What is a simple way to check if two words overlap at all in Python using indices
I am trying to determine whether or not two words overlap inside of a string by using their indices (start and end positions) and not the word.
For example:
str = "testme"
start_word_1 = 0
end_word_1 = 4
start_word_2 = 4
end_word_2 = 6
In this example str[0:4] is "test" and str[4:6] is "me". These do not overlap but the end of word 1 is the same as start of word 2. So these are okay. I just feel like I'm making it too complicated and there is more simple code for this to cover words that entirely overlap and words that only partially overlap. Thank you!
To clarify overlap: I mean in the string slice str[0:4] ("test") and str[4:6] ("me") do not overlap. They are okay.
But str[0:5] ("testm") does overlap with str[4:6] ("me").
Also, str[0:6] ("testme") does overlap with str[1:4] ("est"), where this one here "est" is completely inside of "testme."
This is going to be used for text highlighting where I do not want anything to be conflicting highlights.
I think something like this is pretty simple and meets your (admittedly a little odd) requirements. Note this is using strings that look like slices, corresponding to your use of indices rather than the words themselves:
In [1]: def words_overlap(slice1, slice2):
...: """Take two strings representing slices (e.g. 'x:y') and
...: return a boolean indicating whether they overlap"""
...: if slice1[0] < slice2[0]: # slice1 is leftmost
...: return slice2[0] < slice1[2] # slice2 ends before slice1 starts
...: else:
...: return slice1[0] < slice2[2]
...:
In [2]: words_overlap('1:3', '2:4')
Out[2]: True
In [3]: words_overlap('2:4', '1:3')
Out[3]: True
In [4]: words_overlap('2:3', '5:7')
Out[4]: False
In [5]: words_overlap('0:4', '4:6')
Out[5]: False
All it does is detect which slice is leftmost using a simple less than test, and then tell you if the rightmost slice starts before the leftmost one ends.
Should be quite efficient since it only involves two integer comparisons.
Maybe like that?
start1 < end2 and start2 < end1
This means: each of the two words begins earlier than the other word ends, so they do overlap
Case 1: Word 2 is a substring of (or matches) Word 1 (or vice versa)

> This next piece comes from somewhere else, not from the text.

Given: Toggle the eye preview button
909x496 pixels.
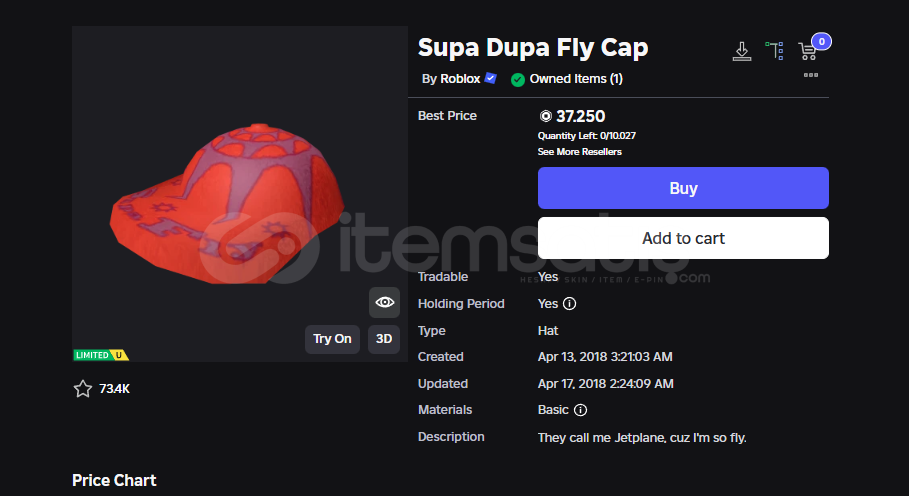Looking at the screenshot, I should [x=384, y=302].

word1 in word2 or word2 in word1
ex. "StackExchange" and "tack"
Case 2: Word 2 overlaps at Word 1's end
for i in range(1, len(word2)):
word1.endswith(word2[:-i])
ex. "stackoverflow" and "flowing"
Case 3: Word 2 overlaps at Word 1's beginning
for i in range(1, len(word2)):
word1.startswith(word2[i:])
ex. "badges" and "terribad"